Nada ha cambiado desde entonces, excepto que los partidos ya solo ostentan la formalidad del poder adquirido; de su esencia, es decir, del verdadero poder, se han apropiado las grandes corporaciones que sí o sí condicionan sus decisiones, las tomasen Tsipras, Rajoy o Trump, las tomen Sánchez, Macron o Biden. Ha desaparecido la canciller Merkel y no habrá cambiado nada, excepto que tal vez no volvamos a escuchar a Nina Hagen. Quizá por ello los partidos se han convertido, sobre todo y de forma creciente, en el refugio de seres que, criados a sus ubres, educados sólo en el sentido de pertenencia y por tanto en el odio al partido adversario, fuera de ellos no podrían seguir respirando.

La regeneración política no será posible desde los partidos concebidos para el siglo XIX, y no existirá mientras las aspiraciones aparentes y las profundas guarden en el ser humano tan abismal distancia

La paradoja del presente, cuando se habla de regeneración democrática como si el término y la necesidad hubiesen nacido literalmente ayer, es que quienes la proponen no difieren de aquellos a quienes aspiran a sustituir, como un vino no es distinto porque haya dejado de rotularse marquesado o viña: ¿ha cambiado su dinámica interna del “dedazo” y los “candidatos oficiales”? ¿Renuncian a los cargos de confianza o representación en los órganos inútiles con los que el sistema político saquea la economía de la clase media? ¿Dudan en ocultar su culebreo ideológico a fin de pescar en el caladero de votos que se tercie, o las fuentes más oscuras de su financiación? Desde Maquiavelo hasta aquí se justifican en una buena causa... la de desalojar del sistema a sus actuales usufructuarios. Como si cambiáramos las sábanas sin preguntarnos nunca por qué se ensucian. La última y sardónica vuelta de tuerca es ver a mujeres elevadas a la peana del cargo ministerial, de la alcaldía o de cualquier entidad subvencionada, presentarse como la solución del problema que ellas mismas representan y para el que sin duda solo son una mayor y peor decepción.

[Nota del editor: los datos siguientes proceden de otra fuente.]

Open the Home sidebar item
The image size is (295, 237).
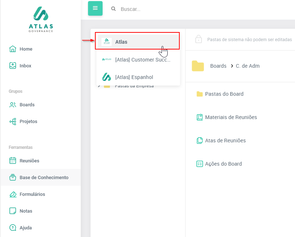pos(26,49)
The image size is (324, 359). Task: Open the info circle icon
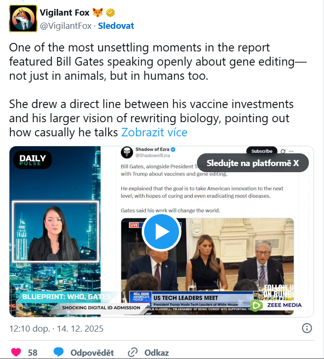point(307,328)
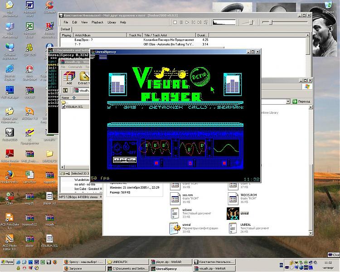The height and width of the screenshot is (272, 340).
Task: Launch Microsoft Word from desktop
Action: pyautogui.click(x=29, y=6)

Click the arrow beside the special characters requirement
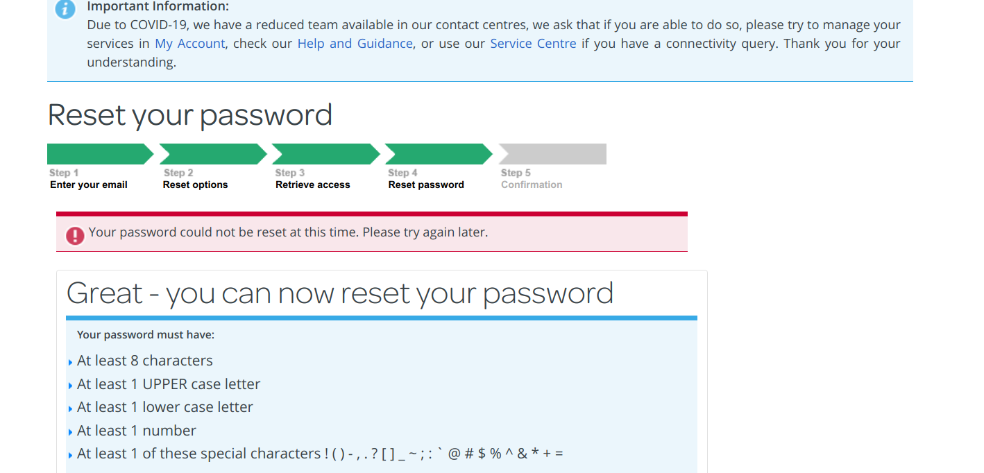coord(70,454)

Desde luego la sustitución de unos por otros no es en sí misma garantía alguna de regeneración política, incluso si el partido es internamente democrático, pues ¿en qué afecta eso al noventa y nueve por ciento de la población que no milita en ellos, es decir, a esa mayoría que sigue permaneciendo ajena al control del poder político, base fundamental, como decía Ostrogorski, de una democracia en sentido pleno? El partido político, más o menos democrático, más o menos viejo, es por definición parte del problema.

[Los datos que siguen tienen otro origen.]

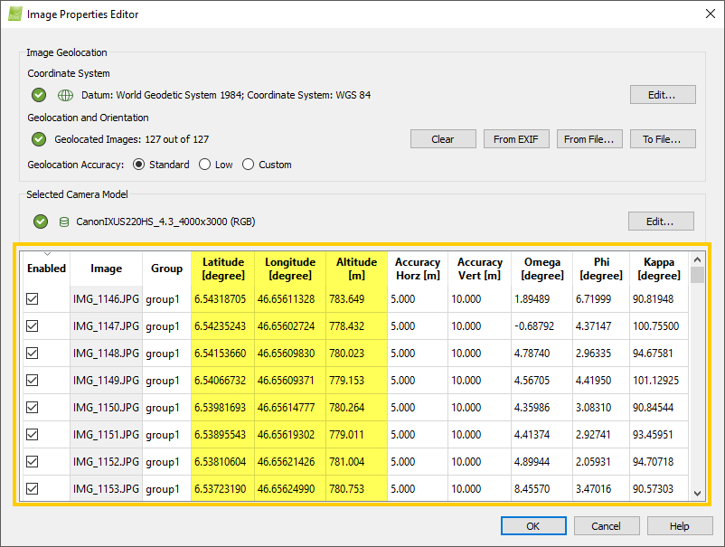The height and width of the screenshot is (547, 725).
Task: Click the green check icon beside Datum
Action: click(39, 95)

Sólo los sistemas políticos en los que el partido es instrumental al momento electoral y las campañas son de personas y no de listas, pueden recuperar para los individuos la responsabilidad y por consiguiente el esfuerzo de mantener la participación a lo largo del tiempo y no de forma puntual en torno a una urna. Eso que hoy llamamos pomposamente “sociedad civil” no es tal, son agrupaciones coyunturales de personas en torno a intereses, tal como exigía Ostrogorski, pero si su poder crece, empiezan a sufrir la tentación de entrar en el sistema. La regeneración política no será posible desde los partidos concebidos para el siglo XIX, y no existirá mientras las aspiraciones aparentes y las profundas guarden en el ser humano tan abismal distancia. Mientras tanto, asistiremos a la diversión de enfrentar a Rajoy y Rufián, el registrador de la propiedad que no ejerció y la nada profesional con pulso tuitero. Lo que hay que ver.